(Records for processing Opens)
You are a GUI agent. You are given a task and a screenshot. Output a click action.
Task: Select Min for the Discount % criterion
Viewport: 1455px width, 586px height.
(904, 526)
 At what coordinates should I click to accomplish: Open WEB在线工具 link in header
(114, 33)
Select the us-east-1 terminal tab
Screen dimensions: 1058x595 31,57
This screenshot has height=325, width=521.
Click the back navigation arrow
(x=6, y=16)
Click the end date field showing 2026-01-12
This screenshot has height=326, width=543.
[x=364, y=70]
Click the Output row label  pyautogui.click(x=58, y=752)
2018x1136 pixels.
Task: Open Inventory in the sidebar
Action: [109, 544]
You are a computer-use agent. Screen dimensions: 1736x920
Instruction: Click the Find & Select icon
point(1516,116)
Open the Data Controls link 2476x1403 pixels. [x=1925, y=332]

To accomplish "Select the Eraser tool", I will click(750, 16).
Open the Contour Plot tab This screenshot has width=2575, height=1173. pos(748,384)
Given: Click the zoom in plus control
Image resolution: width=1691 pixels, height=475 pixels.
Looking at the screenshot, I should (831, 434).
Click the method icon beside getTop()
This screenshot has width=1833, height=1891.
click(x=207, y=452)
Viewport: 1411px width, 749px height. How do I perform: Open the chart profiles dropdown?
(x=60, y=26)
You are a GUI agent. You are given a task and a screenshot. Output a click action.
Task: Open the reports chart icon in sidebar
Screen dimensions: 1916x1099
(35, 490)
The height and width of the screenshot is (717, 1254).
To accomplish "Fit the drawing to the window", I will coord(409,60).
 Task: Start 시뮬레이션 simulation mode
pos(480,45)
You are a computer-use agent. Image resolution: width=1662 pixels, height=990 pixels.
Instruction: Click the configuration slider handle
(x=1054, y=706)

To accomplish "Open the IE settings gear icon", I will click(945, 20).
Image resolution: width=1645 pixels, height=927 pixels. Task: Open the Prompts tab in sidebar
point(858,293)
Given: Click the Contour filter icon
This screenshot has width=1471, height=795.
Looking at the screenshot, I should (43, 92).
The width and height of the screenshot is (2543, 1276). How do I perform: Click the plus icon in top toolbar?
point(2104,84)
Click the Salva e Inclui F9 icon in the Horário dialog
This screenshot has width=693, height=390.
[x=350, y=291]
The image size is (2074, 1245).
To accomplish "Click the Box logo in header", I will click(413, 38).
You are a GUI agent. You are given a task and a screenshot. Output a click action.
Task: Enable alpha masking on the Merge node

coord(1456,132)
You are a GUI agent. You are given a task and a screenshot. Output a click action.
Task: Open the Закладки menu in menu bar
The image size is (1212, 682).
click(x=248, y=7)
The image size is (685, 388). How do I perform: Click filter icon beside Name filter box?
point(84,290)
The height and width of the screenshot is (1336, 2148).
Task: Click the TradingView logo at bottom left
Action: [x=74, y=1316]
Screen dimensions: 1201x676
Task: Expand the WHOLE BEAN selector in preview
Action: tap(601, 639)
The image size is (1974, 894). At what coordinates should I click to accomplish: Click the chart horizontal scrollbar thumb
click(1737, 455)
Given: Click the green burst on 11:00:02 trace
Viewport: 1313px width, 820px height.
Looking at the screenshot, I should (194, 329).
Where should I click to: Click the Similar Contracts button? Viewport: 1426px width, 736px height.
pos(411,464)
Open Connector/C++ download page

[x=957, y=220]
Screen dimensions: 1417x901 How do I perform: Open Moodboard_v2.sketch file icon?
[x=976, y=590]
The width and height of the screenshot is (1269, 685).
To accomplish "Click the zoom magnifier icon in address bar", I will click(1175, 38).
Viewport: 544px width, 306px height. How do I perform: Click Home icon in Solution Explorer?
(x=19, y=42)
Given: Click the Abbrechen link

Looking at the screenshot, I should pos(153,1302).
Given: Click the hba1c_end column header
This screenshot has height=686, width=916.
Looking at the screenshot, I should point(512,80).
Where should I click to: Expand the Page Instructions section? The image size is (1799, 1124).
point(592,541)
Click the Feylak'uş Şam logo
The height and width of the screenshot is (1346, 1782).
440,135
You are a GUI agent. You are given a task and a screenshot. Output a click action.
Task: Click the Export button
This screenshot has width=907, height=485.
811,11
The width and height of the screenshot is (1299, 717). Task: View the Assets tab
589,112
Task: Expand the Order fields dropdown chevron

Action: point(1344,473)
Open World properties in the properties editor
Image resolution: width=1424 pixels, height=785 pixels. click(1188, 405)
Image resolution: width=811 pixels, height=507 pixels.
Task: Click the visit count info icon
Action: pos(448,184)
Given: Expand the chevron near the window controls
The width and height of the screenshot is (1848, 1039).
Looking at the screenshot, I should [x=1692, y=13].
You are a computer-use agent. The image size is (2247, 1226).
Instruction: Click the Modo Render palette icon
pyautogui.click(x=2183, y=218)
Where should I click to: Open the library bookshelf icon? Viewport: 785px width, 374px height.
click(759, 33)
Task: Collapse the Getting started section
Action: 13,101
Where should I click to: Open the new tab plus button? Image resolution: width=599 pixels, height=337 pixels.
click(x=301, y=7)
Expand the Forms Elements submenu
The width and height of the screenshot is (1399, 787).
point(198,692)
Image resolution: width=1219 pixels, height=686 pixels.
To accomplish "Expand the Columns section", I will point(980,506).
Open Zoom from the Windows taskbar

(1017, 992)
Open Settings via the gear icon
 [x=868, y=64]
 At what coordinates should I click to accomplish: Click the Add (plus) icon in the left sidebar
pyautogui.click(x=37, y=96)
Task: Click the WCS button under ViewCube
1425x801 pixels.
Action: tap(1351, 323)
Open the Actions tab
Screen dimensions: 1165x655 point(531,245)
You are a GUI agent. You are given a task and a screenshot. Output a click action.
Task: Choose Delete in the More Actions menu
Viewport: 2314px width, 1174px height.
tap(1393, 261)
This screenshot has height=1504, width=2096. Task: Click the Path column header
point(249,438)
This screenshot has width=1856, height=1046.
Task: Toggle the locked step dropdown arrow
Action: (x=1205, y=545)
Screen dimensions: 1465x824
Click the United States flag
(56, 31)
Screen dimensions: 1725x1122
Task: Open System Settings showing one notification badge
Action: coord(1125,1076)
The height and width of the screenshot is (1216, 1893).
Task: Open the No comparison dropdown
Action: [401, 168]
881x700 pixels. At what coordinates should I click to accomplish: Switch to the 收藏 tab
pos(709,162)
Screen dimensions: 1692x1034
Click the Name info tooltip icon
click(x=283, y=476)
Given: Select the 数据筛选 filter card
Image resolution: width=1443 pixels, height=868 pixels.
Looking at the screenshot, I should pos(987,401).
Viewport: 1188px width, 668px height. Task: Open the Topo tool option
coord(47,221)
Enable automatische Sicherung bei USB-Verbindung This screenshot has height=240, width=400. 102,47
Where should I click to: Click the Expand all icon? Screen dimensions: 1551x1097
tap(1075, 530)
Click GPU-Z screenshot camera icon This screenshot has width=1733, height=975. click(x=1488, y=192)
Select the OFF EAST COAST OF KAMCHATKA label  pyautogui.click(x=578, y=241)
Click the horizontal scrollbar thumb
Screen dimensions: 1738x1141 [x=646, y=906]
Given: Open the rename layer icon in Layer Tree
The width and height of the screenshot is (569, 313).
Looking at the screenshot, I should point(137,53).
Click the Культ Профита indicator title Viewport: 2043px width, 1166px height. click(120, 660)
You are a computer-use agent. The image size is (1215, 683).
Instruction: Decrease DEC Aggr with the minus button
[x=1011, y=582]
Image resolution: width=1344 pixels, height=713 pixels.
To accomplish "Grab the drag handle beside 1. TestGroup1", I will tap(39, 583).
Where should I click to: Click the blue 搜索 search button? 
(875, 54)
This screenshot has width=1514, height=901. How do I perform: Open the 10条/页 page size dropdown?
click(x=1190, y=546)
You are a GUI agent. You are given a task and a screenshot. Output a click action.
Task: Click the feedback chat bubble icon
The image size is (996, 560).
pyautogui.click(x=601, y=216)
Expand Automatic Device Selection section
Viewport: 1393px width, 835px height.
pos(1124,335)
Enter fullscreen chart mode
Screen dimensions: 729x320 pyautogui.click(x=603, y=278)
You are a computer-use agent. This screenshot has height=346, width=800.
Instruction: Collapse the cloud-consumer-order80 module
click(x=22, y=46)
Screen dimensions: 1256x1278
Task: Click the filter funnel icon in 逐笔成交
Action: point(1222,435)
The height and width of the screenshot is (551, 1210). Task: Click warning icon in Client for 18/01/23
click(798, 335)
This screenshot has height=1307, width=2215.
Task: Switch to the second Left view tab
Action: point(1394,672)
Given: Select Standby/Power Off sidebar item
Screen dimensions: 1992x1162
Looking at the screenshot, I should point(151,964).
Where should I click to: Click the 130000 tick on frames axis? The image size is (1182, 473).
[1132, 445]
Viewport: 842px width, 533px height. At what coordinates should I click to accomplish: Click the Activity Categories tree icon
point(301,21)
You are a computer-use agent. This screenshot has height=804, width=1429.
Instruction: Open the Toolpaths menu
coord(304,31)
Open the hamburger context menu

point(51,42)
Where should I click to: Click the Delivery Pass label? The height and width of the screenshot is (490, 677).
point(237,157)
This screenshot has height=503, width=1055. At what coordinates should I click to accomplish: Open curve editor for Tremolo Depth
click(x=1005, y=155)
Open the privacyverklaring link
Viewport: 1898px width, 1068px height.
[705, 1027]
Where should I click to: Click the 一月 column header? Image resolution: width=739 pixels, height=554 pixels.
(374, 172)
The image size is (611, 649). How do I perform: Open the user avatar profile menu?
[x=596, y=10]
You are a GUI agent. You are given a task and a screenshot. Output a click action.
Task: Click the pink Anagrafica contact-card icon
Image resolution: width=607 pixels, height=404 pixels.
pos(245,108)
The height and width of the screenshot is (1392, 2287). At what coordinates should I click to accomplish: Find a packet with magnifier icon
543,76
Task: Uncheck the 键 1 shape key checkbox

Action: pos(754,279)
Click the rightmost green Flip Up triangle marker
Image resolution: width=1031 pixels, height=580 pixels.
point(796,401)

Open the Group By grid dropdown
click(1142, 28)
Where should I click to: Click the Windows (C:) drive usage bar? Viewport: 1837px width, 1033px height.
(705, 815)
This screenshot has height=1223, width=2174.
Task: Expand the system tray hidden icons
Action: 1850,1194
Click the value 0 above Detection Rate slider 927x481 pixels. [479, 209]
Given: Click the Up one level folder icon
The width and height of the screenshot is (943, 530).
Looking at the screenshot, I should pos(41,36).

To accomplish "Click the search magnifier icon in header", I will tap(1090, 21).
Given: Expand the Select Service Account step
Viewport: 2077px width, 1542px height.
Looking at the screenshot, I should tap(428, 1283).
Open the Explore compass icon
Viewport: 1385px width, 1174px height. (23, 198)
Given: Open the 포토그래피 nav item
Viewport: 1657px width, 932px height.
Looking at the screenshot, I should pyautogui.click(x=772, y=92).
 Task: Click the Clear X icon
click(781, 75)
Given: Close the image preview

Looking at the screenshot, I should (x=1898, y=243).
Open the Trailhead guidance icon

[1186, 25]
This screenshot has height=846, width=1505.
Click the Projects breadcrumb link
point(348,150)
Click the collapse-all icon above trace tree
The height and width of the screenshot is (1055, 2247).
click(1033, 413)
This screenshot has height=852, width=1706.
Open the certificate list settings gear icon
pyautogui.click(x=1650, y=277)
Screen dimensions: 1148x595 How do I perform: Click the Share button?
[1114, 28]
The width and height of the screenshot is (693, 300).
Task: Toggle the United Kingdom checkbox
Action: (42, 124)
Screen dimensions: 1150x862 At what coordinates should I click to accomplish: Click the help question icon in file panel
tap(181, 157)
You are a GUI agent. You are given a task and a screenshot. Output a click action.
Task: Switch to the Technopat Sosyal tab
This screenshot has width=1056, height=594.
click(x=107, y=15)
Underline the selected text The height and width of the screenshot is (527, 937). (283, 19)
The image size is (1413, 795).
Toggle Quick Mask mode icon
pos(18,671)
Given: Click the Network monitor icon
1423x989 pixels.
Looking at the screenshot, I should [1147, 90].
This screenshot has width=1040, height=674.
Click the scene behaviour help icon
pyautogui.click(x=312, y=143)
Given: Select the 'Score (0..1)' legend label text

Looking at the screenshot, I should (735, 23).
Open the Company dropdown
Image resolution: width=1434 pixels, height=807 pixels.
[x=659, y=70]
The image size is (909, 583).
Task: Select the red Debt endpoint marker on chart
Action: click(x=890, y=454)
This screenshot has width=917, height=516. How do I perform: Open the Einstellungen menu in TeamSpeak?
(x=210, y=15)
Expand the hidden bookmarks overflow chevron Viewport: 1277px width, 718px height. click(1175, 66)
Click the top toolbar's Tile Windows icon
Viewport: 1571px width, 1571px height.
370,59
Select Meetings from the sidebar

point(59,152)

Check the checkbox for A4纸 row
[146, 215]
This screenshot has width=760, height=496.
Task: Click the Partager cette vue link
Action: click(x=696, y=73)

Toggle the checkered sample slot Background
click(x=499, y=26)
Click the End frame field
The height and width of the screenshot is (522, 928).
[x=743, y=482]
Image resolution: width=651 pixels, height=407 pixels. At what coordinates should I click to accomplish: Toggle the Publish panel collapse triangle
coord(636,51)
(Records for processing Closes)
== Directions ==
Using the entries, return every line where the word "card" can be found.

== Task output ==
Given: Select the 数据筛选 filter card
Task: Click the pink Anagrafica contact-card icon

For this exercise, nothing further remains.